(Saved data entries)
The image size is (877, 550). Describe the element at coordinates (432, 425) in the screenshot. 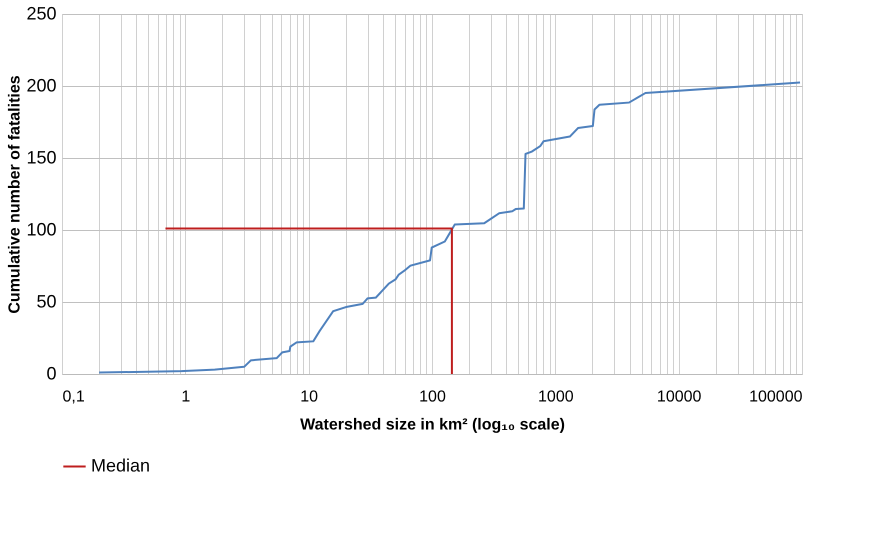

I see `x-axis-title: Watershed size in km² (log₁₀ scale)` at that location.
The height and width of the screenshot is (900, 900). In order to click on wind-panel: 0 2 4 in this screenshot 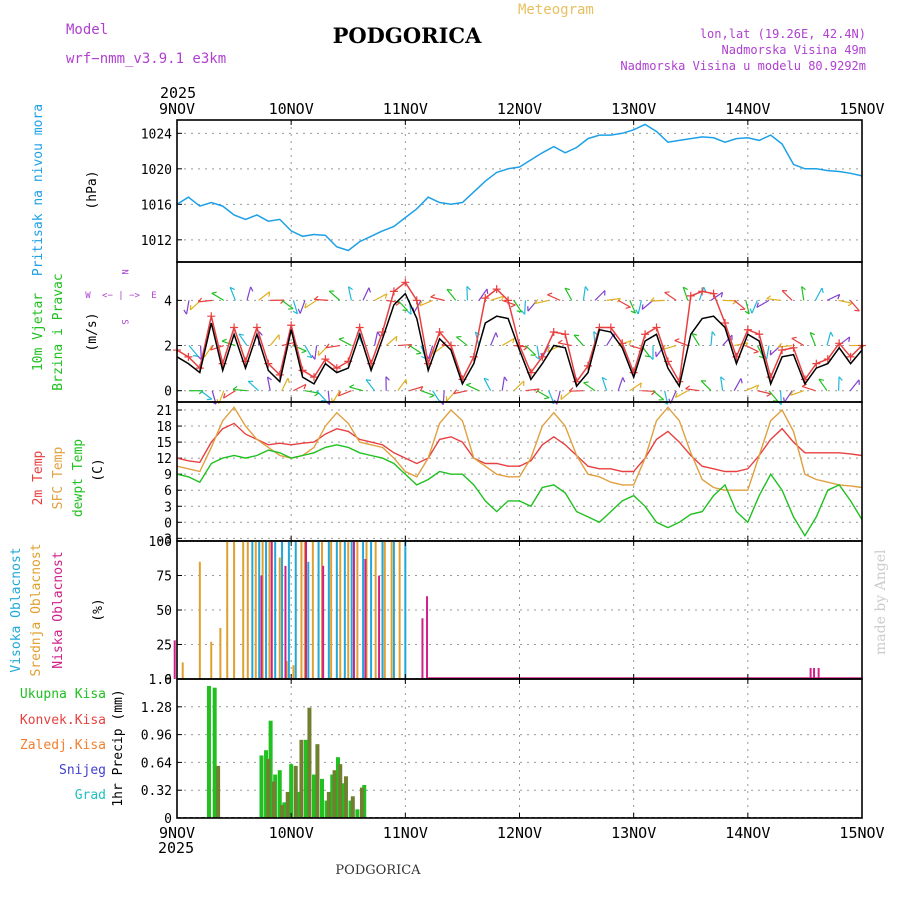, I will do `click(515, 334)`.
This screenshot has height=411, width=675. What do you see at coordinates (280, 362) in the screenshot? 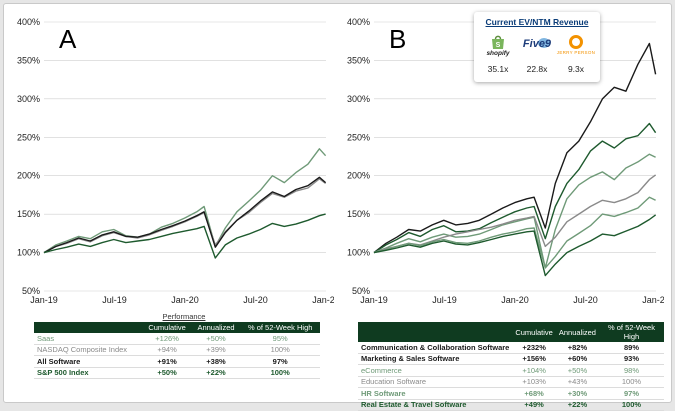
I see `high-value: 97%` at bounding box center [280, 362].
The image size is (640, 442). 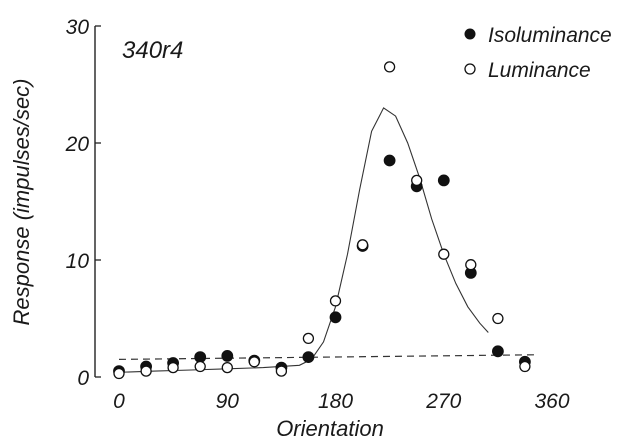 I want to click on y-tick-label: 20, so click(x=78, y=144).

Try it: Update the entries from the start through the line with "at that location." by changing "Describe" to "Identify" and keeping everything else the same. Leave the pictures out of your answer.

Result of the task:
The image size is (877, 550). Identify the element at coordinates (432, 425) in the screenshot. 

I see `x-axis-title: Watershed size in km² (log₁₀ scale)` at that location.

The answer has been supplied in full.